The Bradken foundry in Hillside Rd, South Dunedin. Photo by Gregor Richardson.
Bradken could shut its Dunedin foundry by the end of the year - affecting almost 40 workers - but staff may have to get through a lot of work in the meantime.

"Workers have been told their jobs are finished in November but we’ve got all this work coming through," said one worker, who declined to be identified.

He was worried they might need to rush to hit deadlines.

"We push our a... and we get no thanks for it. And now they’re closing us."

Bradken has not declared emphatically that the Hillside Rd foundry will close.

However, in a statement issued on July 15, the company said closure at both Dunedin and Ipswich, Queensland, was the most likely outcome.

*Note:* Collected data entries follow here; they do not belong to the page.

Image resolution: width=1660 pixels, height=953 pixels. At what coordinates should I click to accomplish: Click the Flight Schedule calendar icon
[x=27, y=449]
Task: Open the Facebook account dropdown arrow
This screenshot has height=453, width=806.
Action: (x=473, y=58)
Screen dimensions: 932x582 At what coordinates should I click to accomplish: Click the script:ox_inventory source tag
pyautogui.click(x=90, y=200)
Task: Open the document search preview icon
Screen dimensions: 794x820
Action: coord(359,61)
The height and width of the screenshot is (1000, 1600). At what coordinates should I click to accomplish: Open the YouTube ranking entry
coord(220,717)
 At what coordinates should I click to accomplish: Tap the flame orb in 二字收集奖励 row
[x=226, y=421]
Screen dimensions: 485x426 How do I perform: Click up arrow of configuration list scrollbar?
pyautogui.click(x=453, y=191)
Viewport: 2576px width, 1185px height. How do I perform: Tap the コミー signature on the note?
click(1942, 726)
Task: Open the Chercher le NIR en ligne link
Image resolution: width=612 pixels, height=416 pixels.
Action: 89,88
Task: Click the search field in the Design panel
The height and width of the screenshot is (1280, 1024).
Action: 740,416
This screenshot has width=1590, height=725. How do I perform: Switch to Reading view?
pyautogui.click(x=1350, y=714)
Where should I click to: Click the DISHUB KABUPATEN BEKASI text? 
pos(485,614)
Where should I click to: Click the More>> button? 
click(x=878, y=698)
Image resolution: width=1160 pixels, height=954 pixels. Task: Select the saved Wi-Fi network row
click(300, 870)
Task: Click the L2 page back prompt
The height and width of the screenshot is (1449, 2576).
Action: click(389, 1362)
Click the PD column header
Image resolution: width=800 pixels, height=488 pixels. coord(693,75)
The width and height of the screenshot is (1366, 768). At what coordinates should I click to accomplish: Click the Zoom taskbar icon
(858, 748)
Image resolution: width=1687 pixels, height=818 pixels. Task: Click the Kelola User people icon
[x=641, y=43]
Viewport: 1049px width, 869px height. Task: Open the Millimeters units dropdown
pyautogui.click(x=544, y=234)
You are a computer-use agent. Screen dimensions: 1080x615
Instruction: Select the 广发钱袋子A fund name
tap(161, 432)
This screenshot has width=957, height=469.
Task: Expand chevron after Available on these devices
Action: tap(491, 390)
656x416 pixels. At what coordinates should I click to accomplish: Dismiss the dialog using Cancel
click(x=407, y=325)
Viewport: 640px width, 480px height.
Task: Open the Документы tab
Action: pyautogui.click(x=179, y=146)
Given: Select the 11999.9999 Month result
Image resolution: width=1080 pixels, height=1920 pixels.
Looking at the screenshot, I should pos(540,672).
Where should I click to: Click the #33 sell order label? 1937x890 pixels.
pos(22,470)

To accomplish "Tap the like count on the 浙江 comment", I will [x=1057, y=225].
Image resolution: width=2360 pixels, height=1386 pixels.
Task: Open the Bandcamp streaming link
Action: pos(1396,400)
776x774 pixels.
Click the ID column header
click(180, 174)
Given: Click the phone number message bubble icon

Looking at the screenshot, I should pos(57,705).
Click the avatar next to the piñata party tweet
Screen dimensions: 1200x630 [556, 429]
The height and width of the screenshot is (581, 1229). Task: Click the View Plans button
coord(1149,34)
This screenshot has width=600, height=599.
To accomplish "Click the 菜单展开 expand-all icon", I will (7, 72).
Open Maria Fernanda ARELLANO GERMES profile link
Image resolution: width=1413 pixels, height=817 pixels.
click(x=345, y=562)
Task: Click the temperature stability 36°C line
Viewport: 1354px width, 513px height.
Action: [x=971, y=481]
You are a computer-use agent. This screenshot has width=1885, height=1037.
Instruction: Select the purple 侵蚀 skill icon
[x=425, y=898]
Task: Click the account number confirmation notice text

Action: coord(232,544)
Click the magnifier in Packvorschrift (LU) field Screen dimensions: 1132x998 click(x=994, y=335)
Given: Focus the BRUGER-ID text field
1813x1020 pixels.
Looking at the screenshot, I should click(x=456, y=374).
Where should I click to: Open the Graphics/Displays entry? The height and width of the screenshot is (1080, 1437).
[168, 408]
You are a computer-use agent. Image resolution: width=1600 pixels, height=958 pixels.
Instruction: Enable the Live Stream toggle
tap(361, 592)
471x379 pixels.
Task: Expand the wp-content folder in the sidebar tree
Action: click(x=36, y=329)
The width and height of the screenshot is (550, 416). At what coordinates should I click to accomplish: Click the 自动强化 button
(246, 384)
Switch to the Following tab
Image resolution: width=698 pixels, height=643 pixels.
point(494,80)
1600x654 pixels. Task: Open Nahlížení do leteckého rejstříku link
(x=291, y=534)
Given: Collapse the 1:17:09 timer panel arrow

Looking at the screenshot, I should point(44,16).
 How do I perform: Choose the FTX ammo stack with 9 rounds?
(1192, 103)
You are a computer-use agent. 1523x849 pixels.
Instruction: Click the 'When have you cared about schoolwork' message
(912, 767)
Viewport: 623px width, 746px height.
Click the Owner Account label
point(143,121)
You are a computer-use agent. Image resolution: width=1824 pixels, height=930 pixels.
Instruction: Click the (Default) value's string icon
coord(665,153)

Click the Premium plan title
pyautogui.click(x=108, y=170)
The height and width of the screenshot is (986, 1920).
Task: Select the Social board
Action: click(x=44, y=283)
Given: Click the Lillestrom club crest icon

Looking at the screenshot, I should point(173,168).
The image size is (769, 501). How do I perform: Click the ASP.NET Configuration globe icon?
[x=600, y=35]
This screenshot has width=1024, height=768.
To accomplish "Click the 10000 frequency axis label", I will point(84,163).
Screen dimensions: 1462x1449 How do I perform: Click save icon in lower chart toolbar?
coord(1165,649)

The company indicated it would welcome interest from possible buyers.

Chief executive Simon Linge said Bradken would focus on the mining sector and move away from being a diversified manufacturing company.

"Moving away from these markets we have served for a long time was not a decision that was made lightly," Mr Linge said.

"We understand the impacts it has on our people, many of whom have been part of Bradken for a long time, and we are committed to supporting them to make this transition and take the next steps in their working lives."

Bradken has operated in Dunedin for 56 years.

Thirty-seven staff work at the Hillside Rd foundry and two more employees are sales people in Christchurch.

Work would be "ramped down" in Dunedin in the next five months, the company said in its statement.

In 2012, KiwiRail put the Hillside Engineering Group on the market, Bradken buying part of it.

Last year, the Government announced it would pump $20 million into the Hillside workshops to revitalise them.


 

Comments

This is becoming a severe recession leading to an economic depression. Time to buckle up, reduce all unnecessary costs for the family, business or country level. Shame, local and central government just spends our taxes willy nilly. Their ability to do a simple cost benefit with their decisions is greatly lacking.

"Last year, the Government announced it would pump $20 million into the Hillside workshops to revitalise them" - so much for that when Bradken is shutting up shop there.

I think that would be more targeted at the KiwiRail heavy lift at Hillside, rather than a private business located in the complex.

From Wikipedia...
'Bradken is a manufacturer and supplier of differentiated consumable and capital products to the mining, transport, general industrial and contract manufacturing markets with operations in Australia, China, England, New Zealand and the United States. It is a subsidiary of Hitachi Construction Machinery'.
Just like Cadbury, Tiwai, all the big banks, and the dozens of other foreign owned companies, do we even own anything anymore?